STT Fast, Lean, and Ubiquitous
- Consistent low latency
- TensorFlow Lite, smaller models, faster start-up times
- Confidence value and timing metadata in the API
- Windows/.NET support
- Centralized documentation
- Improvements for training models
- Try out Coqui STT v0.6
The Machine Learning team continues work on Coqui STT, an automatic speech recognition (ASR) engine which aims to make speech recognition technology and trained models openly available to developers. Coqui STT is a deep learning-based ASR engine with a simple API. We also provide pre-trained English models.

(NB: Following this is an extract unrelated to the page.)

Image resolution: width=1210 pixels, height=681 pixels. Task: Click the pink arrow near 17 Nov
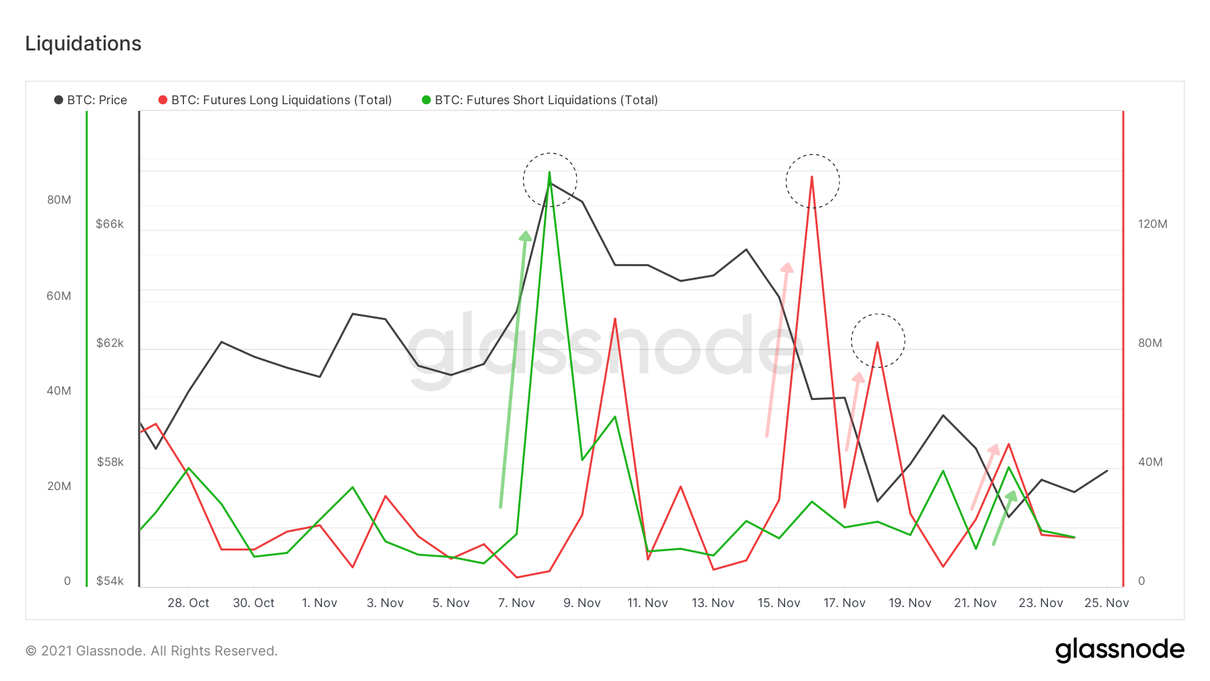[x=852, y=411]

Our latest release, version v0.6, offers the highest quality, most feature-packed model so far. In this overview, we’ll show how Coqui STT can transform your applications by enabling client-side, low-latency, and privacy-preserving speech recognition capabilities.
Consistent low latency
Coqui STT v0.6 includes a host of performance optimizations, designed to make it easier for application developers to use the engine without having to fine tune their systems. Our new streaming decoder offers the largest improvement, which means Coqui STT now offers consistent low latency and memory utilization, regardless of the length of the audio being transcribed. Application developers can obtain partial transcripts without worrying about big latency spikes.
Coqui STT is composed of two main subsystems: an acoustic model and a decoder. The acoustic model is a deep neural network that receives audio features as inputs, and outputs character probabilities. The decoder uses a beam search algorithm to transform the character probabilities into textual transcripts that are then returned by the system.
In a previous blog post, I discussed how we made the acoustic model streamable. With both systems now capable of streaming, there’s no longer any need for carefully tuned silence detection algorithms in applications. dabinat, a long-term volunteer contributor to the Coqui STT code base, contributed this feature. Thanks!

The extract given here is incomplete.